● TRY IT: If a line appears in the data below, it must appear in your answer exactly as given.

● RECORDS SHOWN:
----

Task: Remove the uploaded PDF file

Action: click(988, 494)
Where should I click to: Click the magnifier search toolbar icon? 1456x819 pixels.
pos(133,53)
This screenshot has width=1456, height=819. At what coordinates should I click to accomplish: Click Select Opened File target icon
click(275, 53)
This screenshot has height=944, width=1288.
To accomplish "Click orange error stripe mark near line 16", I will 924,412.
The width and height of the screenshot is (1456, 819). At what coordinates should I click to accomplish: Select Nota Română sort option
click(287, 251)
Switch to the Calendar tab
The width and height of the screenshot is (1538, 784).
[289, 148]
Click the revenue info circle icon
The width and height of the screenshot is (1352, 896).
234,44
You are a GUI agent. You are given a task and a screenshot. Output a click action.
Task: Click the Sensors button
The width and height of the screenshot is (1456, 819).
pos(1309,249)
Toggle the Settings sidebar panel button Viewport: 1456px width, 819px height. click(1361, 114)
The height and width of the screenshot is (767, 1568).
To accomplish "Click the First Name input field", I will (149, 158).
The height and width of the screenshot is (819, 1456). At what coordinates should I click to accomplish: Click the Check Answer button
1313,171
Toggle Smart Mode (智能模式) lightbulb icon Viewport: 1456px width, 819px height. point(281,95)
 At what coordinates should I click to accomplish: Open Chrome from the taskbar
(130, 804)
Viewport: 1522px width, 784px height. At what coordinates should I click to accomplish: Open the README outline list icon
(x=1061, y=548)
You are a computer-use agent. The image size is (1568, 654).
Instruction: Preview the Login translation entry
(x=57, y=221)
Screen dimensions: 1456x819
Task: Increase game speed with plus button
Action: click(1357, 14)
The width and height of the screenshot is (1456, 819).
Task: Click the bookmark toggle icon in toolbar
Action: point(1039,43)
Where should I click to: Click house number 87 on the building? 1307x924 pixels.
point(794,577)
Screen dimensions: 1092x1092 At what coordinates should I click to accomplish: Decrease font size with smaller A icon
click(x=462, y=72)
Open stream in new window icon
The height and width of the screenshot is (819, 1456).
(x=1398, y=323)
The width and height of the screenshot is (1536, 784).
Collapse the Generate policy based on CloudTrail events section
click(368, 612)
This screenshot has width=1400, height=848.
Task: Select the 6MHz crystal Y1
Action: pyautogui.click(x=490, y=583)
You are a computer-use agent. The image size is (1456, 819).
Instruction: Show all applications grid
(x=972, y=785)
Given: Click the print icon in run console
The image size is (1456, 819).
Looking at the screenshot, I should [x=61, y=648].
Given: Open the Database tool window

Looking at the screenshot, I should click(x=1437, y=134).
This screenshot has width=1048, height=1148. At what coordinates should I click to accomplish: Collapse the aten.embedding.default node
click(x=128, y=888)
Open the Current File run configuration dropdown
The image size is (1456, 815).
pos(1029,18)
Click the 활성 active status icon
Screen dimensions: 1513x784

----

● ANSWER SECTION:
Task: Remove the uploaded PDF file

Action: click(988, 494)
Where should I click to: Click the magnifier search toolbar icon? 1456x819 pixels.
pos(133,53)
This screenshot has width=1456, height=819. At what coordinates should I click to accomplish: Click Select Opened File target icon
click(275, 53)
This screenshot has height=944, width=1288.
To accomplish "Click orange error stripe mark near line 16", I will 924,412.
The width and height of the screenshot is (1456, 819). At what coordinates should I click to accomplish: Select Nota Română sort option
click(287, 251)
Switch to the Calendar tab
The width and height of the screenshot is (1538, 784).
[289, 148]
Click the revenue info circle icon
The width and height of the screenshot is (1352, 896).
234,44
You are a GUI agent. You are given a task and a screenshot. Output a click action.
Task: Click the Sensors button
The width and height of the screenshot is (1456, 819).
pos(1309,249)
Toggle the Settings sidebar panel button Viewport: 1456px width, 819px height. click(1361, 114)
The height and width of the screenshot is (767, 1568).
To accomplish "Click the First Name input field", I will (149, 158).
The height and width of the screenshot is (819, 1456). At what coordinates should I click to accomplish: Click the Check Answer button
1313,171
Toggle Smart Mode (智能模式) lightbulb icon Viewport: 1456px width, 819px height. point(281,95)
 At what coordinates should I click to accomplish: Open Chrome from the taskbar
(130, 804)
Viewport: 1522px width, 784px height. At what coordinates should I click to accomplish: Open the README outline list icon
(x=1061, y=548)
You are a computer-use agent. The image size is (1568, 654).
Instruction: Preview the Login translation entry
(x=57, y=221)
Screen dimensions: 1456x819
Task: Increase game speed with plus button
Action: click(1357, 14)
The width and height of the screenshot is (1456, 819).
Task: Click the bookmark toggle icon in toolbar
Action: point(1039,43)
Where should I click to: Click house number 87 on the building? 1307x924 pixels.
point(794,577)
Screen dimensions: 1092x1092 At what coordinates should I click to accomplish: Decrease font size with smaller A icon
click(x=462, y=72)
Open stream in new window icon
The height and width of the screenshot is (819, 1456).
(x=1398, y=323)
The width and height of the screenshot is (1536, 784).
Collapse the Generate policy based on CloudTrail events section
click(368, 612)
This screenshot has width=1400, height=848.
Task: Select the 6MHz crystal Y1
Action: pyautogui.click(x=490, y=583)
You are a computer-use agent. The image size is (1456, 819).
Instruction: Show all applications grid
(x=972, y=785)
Given: Click the print icon in run console
The image size is (1456, 819).
Looking at the screenshot, I should [x=61, y=648].
Given: Open the Database tool window

Looking at the screenshot, I should click(x=1437, y=134).
This screenshot has width=1048, height=1148. At what coordinates should I click to accomplish: Collapse the aten.embedding.default node
click(x=128, y=888)
Open the Current File run configuration dropdown
The image size is (1456, 815).
pos(1029,18)
Click the 활성 active status icon
Screen dimensions: 1513x784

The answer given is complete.